A couple of weeks ago, my best frenemy said to me, “You know, is it really still ‘Sarah’s Big Idea’? It seems like you only ever do little stuff now.”
Frenemies are the worst. You can spend months or even years unconsciously tuning out everything they say, and then one day, BAM! A single sentence suddenly penetrates your frenemy fog and you are like, well, damn. He is right. I am a pathetic shell of my former glorious self.
You know what it is? I don’t give two shits about the woodwork.
There, I said it.
I don’t give two shits about the woodwork, but now that it has begun, I am trapped.

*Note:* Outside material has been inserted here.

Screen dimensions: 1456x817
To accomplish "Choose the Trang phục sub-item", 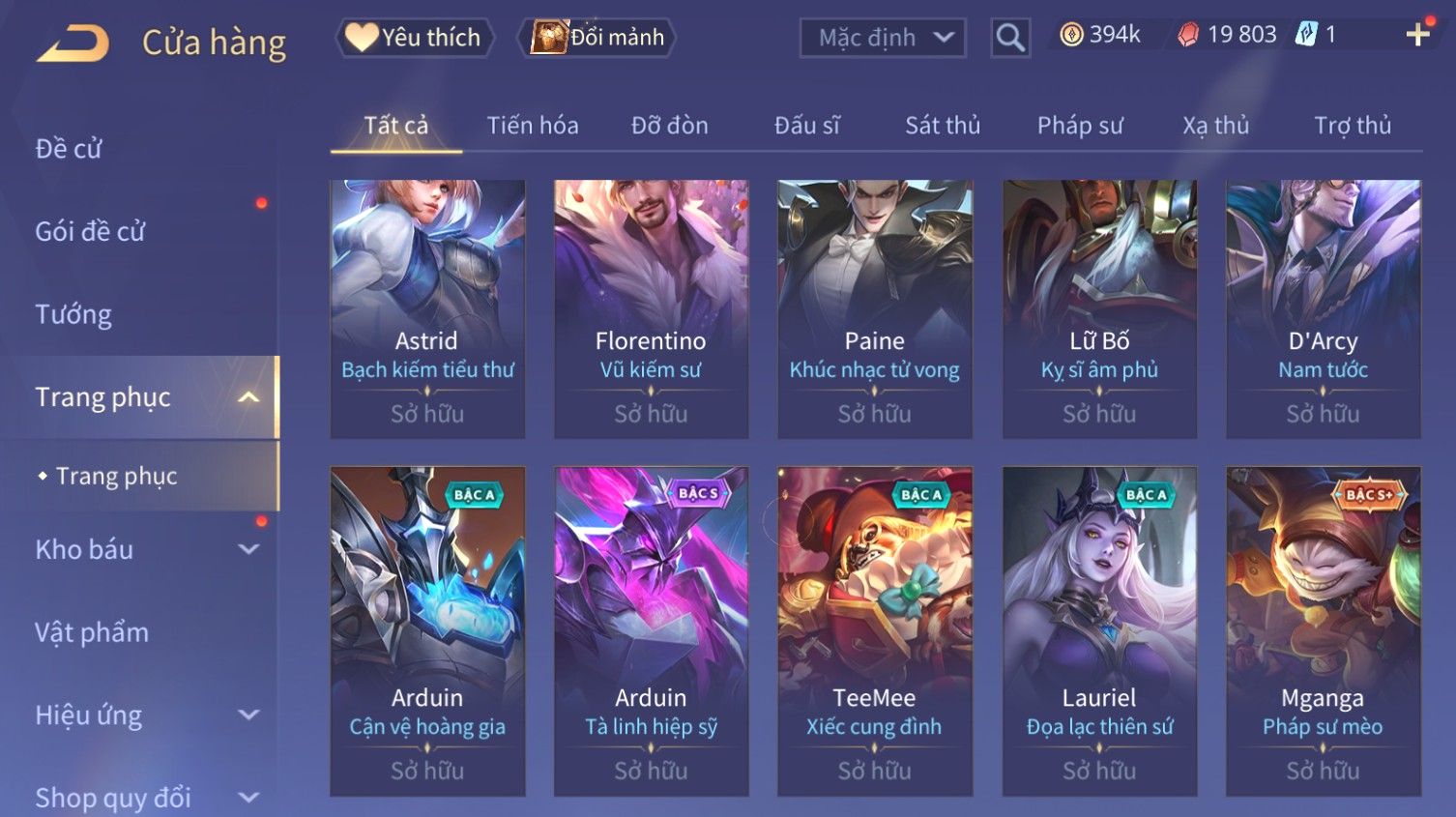I will click(116, 476).
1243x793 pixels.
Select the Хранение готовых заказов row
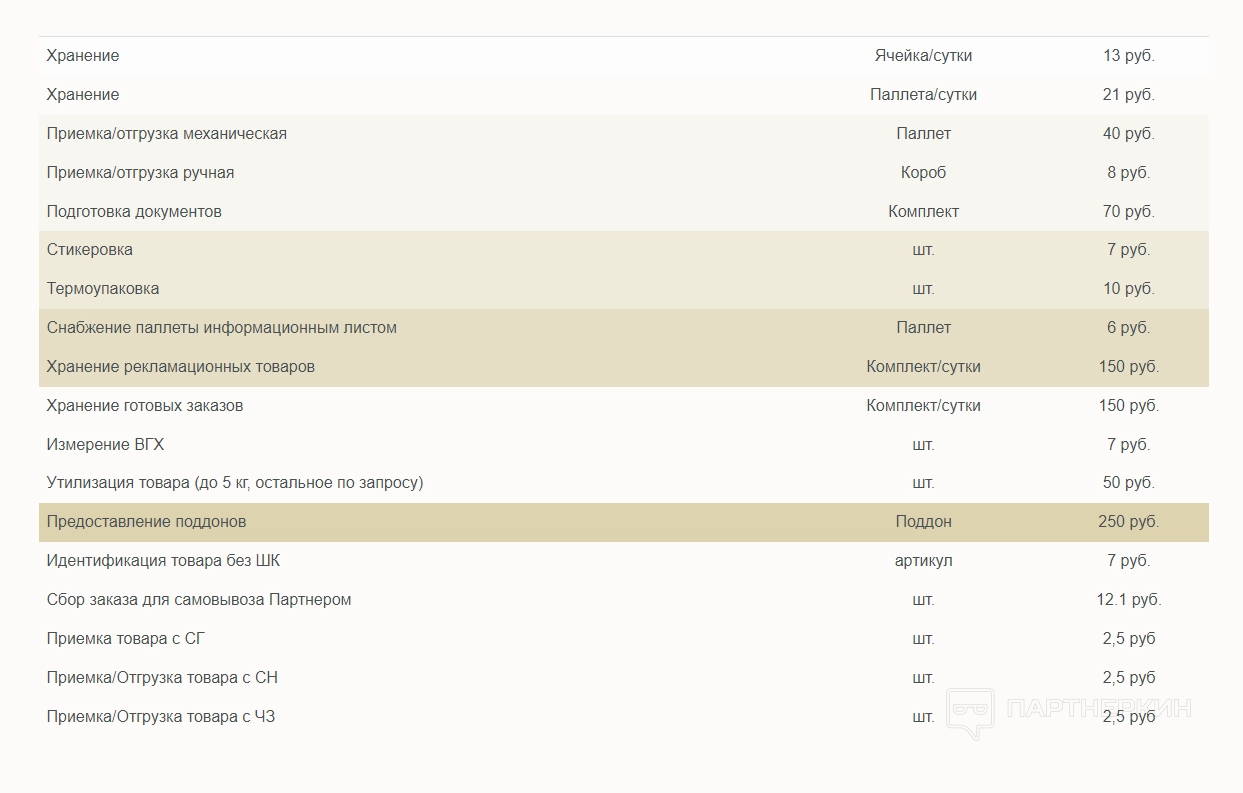[145, 406]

We are talking about putting our house on the market, and I have been expressly forbidden by both Chris and our realtor not to do any of the projects that I want to do.

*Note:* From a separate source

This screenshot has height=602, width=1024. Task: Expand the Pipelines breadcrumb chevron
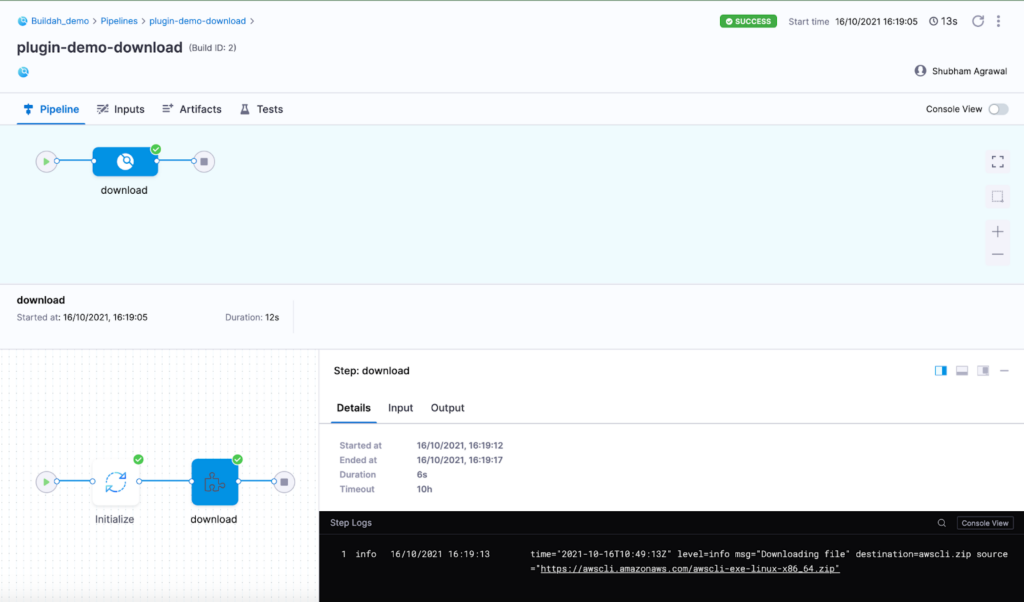pos(141,20)
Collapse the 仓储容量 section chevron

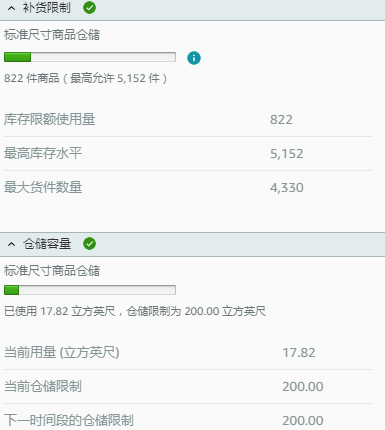click(x=11, y=244)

You know what that means? It means I can’t do anything interesting. I’ve been put in creative jail.
Painting the woodwork had to be done in order to hide obvious flaws from potential buyers. It is a little idea. It is a very nit-picky, time-consuming, non-photogenic idea, but it is little. I hate everything about this project, possibly including the fact that I am painting 113-year-old-woodwork. Yeah. Maybe I never really came to grips with that.

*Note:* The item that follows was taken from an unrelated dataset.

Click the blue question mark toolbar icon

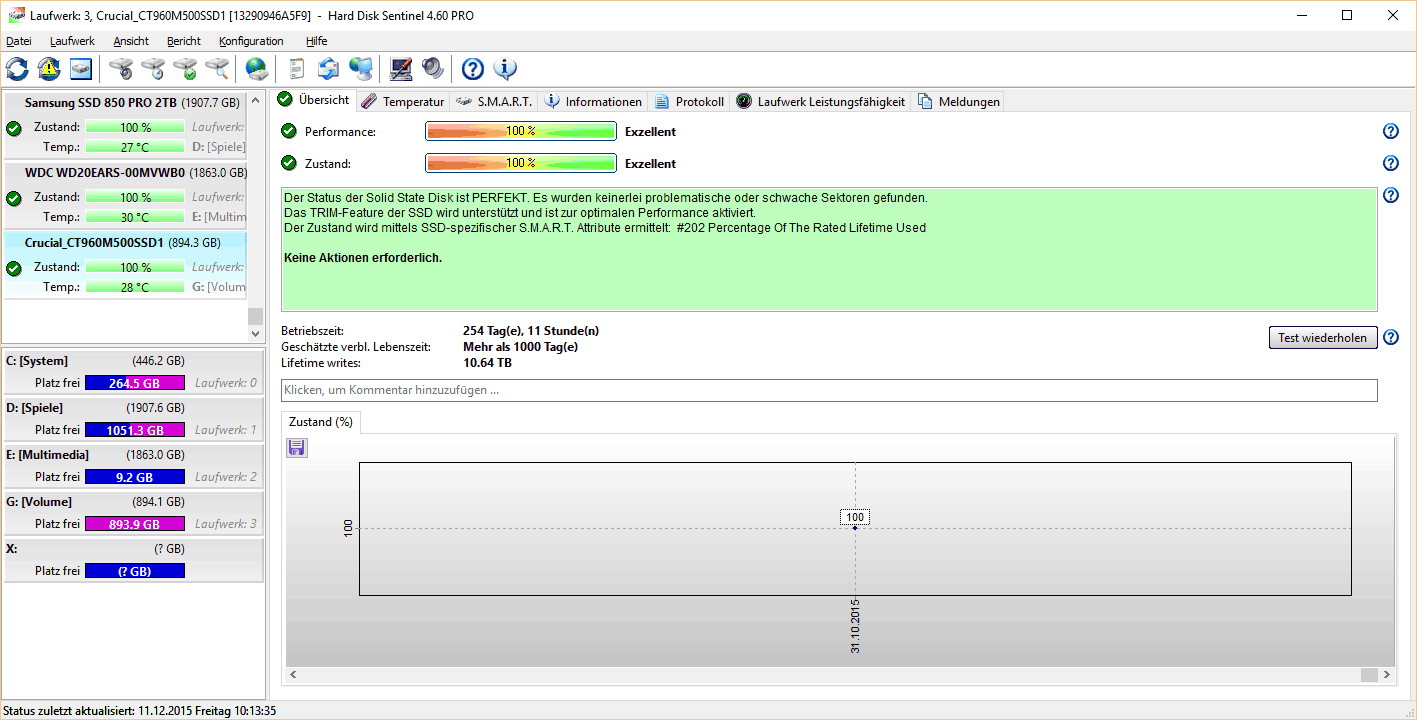click(x=473, y=69)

And yet, here we are. In the process of sanding that first coat of primer.
It’s slow, and it’s messy, and it’s frustrating…and it’s necessary to ensure that the final product doesn’t look like someone carelessly slapped some paint on without caring. It’s also killing me, because it makes it look like this god-awful project is actually moving backwards.
So you know what? I’m not going to sand anymore. If it ends up looking like I carelessly slapped some paint on without caring, well, that’ll be because I don’t care. I’ve tried to make myself care, but I don’t. So for my sanity, and yours, and for the sake of this blog which is desperately in need of ideas bigger than this one, I’m going to carelessly slap some paint on without caring.
Somehow, I think that my standards for “good enough” are going to be waaaaay higher than a potential buyer’s. If bumpy woodwork scares them off, then they probably weren’t the best owners for a house like this, anyway.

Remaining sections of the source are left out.